--- Data listing ---
▼

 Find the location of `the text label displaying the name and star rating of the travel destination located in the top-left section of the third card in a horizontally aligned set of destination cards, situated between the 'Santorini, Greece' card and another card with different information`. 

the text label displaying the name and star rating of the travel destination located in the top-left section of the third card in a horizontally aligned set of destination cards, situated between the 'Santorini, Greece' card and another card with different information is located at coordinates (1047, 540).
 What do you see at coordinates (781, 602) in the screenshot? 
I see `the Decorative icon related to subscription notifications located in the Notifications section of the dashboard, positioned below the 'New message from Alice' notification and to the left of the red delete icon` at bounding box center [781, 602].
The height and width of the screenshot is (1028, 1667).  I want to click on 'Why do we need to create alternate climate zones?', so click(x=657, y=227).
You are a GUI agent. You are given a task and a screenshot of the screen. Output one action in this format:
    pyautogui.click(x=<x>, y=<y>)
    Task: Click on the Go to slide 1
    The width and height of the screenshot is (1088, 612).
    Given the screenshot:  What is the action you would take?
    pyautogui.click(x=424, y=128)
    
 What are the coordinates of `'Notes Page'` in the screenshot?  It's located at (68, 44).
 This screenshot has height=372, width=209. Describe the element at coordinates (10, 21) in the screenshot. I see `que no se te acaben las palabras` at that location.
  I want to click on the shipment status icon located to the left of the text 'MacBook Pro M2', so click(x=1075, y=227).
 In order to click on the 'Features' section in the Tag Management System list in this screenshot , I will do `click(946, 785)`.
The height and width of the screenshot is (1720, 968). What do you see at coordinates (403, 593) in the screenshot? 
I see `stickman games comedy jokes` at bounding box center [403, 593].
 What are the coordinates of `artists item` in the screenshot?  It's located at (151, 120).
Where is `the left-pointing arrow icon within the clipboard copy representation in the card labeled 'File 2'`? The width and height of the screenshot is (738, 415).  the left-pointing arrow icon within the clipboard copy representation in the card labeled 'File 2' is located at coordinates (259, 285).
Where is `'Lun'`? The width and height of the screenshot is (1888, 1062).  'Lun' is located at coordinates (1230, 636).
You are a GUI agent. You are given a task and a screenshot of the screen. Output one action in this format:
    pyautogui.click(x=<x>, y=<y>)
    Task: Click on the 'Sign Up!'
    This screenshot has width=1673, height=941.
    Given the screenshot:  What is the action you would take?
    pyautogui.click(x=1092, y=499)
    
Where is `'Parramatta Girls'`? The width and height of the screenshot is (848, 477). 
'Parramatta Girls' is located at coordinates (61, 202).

▲

--- Requirement ---
Copy out, verbatim, the lines of the records above from the one containing "coordinates (259, 285)." through the last line of the records, both ends included.

--- The solution ---
Where is `the left-pointing arrow icon within the clipboard copy representation in the card labeled 'File 2'`? The width and height of the screenshot is (738, 415).  the left-pointing arrow icon within the clipboard copy representation in the card labeled 'File 2' is located at coordinates (259, 285).
Where is `'Lun'`? The width and height of the screenshot is (1888, 1062).  'Lun' is located at coordinates (1230, 636).
You are a GUI agent. You are given a task and a screenshot of the screen. Output one action in this format:
    pyautogui.click(x=<x>, y=<y>)
    Task: Click on the 'Sign Up!'
    This screenshot has width=1673, height=941.
    Given the screenshot:  What is the action you would take?
    pyautogui.click(x=1092, y=499)
    
Where is `'Parramatta Girls'`? The width and height of the screenshot is (848, 477). 
'Parramatta Girls' is located at coordinates (61, 202).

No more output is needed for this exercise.